(Lines listed in a dataset)
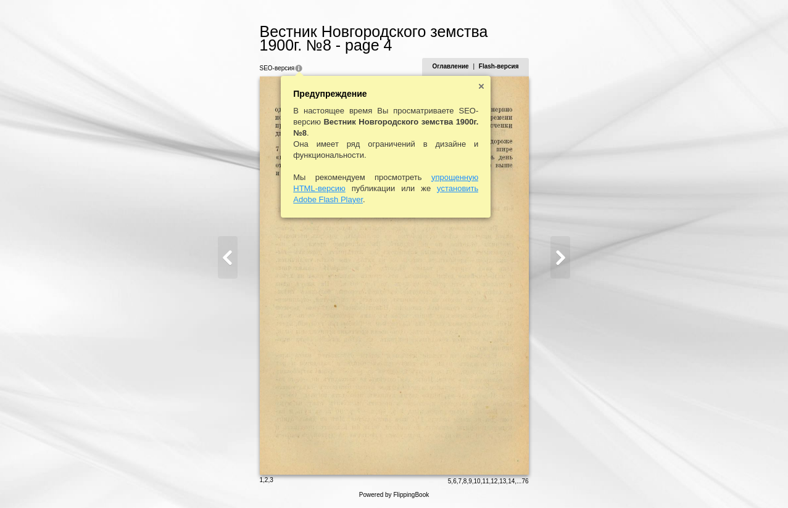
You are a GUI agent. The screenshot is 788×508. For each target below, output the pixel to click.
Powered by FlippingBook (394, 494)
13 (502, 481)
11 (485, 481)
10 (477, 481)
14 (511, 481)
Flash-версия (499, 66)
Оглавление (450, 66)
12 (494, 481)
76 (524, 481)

DESCRIPTION OF THE TASK
Please convert the lines above into a two-column CSV with the header columns "target" and "click_point". Give one row per line, putting its text and its answer each in a quoted field with any line breaks replaced by spaces, and leave out the pictures.

CORRECT RESULT
target,click_point
"You are a GUI agent. The screenshot is 788×508. For each target below, output the pixel to click. Powered by FlippingBook","(394, 494)"
"13","(502, 481)"
"11","(485, 481)"
"10","(477, 481)"
"14","(511, 481)"
"Flash-версия","(499, 66)"
"Оглавление","(450, 66)"
"12","(494, 481)"
"76","(524, 481)"